PYG : Exactement. Ce qui crée des opportunités de profit effectivement significatives, non seulement pour les deux grands acteurs en place, mais pour tous les acteurs, y compris en Europe, qui pourraient émerger en fournissant des plateformes de données autour de la santé, puisqu'il devient légitime finalement de sous-traiter la coordination de l'interprétation de ces données par des tiers. La question étant de savoir dans quelle mesure à la fois un des Etats où les supra-Etats, comme l'Europe, vont être en mesure de contrôler la bonne manipulation de ces données à terme. On a des exemples malheureusement douloureux, en Inde où l'intention de départ était de mieux soigner grâce à une identification de chaque individu. Aujourd'hui on sait que ces données sont utilisées en partie sur des critères de religion et génèrent des problèmes absolument considérables. On pourrait très bien avoir en Europe une forme d'opportunité économique pour un certain nombres d'acteurs qui devienne ensuite un vrai sujet d'exploitation en termes politiques.

VB : La menace est carrément de basculer complètement dans un monde orwellien. On peut le résumer ainsi ?

PYG : Oui. Absolument. C'est ce qui a déjà été dénoncé par des médias et des travaux sur le modèle du capitalisme de surveillance, et qui est quelque chose que l'on sent venir.
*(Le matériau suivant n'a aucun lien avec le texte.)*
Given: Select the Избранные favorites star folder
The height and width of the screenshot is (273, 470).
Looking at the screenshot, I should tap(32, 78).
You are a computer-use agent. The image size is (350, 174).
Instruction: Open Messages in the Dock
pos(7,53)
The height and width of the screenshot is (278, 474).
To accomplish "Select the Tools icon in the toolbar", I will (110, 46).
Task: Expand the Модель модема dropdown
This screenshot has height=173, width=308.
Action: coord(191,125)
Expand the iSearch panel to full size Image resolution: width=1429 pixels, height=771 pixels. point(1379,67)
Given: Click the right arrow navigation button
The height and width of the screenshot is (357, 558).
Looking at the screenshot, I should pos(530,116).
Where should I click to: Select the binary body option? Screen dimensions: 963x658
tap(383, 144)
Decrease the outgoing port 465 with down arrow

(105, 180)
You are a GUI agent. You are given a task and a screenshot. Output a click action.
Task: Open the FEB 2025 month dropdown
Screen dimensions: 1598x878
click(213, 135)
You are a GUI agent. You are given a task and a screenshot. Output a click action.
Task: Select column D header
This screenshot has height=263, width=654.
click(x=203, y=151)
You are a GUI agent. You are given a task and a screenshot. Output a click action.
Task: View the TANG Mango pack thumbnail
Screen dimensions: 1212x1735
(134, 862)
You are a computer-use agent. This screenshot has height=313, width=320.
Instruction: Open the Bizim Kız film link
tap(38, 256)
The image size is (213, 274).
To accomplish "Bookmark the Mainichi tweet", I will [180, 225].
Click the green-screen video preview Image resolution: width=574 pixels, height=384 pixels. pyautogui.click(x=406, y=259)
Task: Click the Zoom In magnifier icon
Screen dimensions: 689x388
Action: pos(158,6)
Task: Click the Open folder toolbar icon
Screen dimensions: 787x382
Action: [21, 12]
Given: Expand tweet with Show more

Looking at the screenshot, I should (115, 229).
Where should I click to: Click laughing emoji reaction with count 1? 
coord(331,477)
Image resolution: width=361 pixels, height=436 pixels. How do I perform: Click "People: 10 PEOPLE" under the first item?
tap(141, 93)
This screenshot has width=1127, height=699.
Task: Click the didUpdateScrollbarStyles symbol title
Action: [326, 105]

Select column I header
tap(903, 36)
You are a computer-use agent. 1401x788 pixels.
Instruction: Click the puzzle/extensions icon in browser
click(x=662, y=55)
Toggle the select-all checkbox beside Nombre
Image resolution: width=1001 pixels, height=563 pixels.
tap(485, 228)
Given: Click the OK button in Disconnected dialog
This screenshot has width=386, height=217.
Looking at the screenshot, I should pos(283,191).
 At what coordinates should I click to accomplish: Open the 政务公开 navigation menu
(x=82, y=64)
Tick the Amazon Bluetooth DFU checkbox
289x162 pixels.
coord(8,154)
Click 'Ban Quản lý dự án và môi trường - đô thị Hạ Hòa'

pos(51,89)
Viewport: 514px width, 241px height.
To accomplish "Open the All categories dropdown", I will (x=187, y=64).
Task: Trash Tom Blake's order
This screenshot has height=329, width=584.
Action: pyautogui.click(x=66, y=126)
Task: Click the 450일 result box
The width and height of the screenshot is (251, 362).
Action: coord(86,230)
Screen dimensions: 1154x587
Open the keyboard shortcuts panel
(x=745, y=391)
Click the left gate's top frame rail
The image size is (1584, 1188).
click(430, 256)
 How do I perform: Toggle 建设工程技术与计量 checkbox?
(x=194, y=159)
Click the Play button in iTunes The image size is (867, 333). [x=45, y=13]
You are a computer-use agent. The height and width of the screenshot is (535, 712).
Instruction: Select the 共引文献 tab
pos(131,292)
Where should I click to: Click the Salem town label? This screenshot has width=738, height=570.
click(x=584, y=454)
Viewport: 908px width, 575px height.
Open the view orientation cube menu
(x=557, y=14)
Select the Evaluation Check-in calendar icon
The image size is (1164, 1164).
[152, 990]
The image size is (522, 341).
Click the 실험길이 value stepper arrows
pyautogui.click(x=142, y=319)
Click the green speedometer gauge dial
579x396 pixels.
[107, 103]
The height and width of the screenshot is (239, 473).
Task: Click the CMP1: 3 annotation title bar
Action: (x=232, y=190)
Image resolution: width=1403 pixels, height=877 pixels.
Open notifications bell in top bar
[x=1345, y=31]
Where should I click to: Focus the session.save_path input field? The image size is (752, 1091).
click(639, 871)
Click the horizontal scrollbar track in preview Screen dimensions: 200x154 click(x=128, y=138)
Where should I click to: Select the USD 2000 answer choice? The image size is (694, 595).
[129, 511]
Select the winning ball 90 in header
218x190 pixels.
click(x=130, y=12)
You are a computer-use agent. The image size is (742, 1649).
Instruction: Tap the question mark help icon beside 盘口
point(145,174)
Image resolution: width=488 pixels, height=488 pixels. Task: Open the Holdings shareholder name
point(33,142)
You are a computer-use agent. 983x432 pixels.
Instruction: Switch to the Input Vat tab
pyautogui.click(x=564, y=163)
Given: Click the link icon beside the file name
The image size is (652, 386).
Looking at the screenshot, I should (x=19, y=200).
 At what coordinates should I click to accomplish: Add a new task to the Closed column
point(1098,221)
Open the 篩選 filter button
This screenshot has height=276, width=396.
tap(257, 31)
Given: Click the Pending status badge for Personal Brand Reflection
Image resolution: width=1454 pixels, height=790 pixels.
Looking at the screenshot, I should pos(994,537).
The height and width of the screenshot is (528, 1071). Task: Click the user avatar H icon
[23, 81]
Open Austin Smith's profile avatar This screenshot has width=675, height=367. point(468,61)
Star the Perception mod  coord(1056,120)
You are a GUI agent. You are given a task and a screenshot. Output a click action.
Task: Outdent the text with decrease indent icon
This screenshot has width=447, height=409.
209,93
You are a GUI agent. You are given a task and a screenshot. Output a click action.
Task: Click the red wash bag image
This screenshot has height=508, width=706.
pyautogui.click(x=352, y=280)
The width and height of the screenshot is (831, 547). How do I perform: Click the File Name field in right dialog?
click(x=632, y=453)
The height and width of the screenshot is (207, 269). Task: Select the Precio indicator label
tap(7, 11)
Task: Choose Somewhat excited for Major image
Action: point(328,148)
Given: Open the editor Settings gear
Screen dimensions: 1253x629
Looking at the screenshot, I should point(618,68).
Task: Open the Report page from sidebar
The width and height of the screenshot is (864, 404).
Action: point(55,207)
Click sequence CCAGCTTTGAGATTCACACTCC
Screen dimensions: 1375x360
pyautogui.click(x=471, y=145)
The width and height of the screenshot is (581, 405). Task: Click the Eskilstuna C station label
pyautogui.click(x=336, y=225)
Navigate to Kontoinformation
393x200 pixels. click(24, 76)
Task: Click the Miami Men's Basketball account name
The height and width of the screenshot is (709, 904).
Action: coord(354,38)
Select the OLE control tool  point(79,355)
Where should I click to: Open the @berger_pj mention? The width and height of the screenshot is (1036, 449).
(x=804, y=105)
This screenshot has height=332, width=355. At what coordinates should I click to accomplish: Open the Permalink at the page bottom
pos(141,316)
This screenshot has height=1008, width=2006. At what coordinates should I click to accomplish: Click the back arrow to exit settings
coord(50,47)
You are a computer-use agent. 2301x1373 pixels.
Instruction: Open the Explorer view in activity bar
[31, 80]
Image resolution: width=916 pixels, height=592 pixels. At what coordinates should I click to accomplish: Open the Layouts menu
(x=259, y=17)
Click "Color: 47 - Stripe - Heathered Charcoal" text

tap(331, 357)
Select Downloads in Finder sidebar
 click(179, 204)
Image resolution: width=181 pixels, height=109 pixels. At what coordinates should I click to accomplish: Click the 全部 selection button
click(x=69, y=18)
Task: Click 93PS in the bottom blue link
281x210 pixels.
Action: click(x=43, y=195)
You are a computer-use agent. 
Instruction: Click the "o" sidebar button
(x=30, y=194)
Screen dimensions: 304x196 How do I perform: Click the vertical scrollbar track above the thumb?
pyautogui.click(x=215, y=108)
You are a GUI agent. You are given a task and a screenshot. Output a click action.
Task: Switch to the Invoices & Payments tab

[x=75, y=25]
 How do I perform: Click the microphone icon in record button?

Mais il faut vraiment avoir en tête que la santé est un élément de basculement de l'opinion publique sur ces thèmes-là et que nous sommes donc très près de ce basculement politique vers l'utilisation des technologies pour gérer la crise sanitaire et l'on aura probablement beaucoup de mal à faire marche arrière. Donc, d'un point de vue boursier effectivement la difficulté va être de trouver en Europe les entreprises qui puissent tirer profit de cette dynamique. Aujourd'hui, on éprouve des difficultés à les identifier car ce sont plutôt des entreprises non cotées.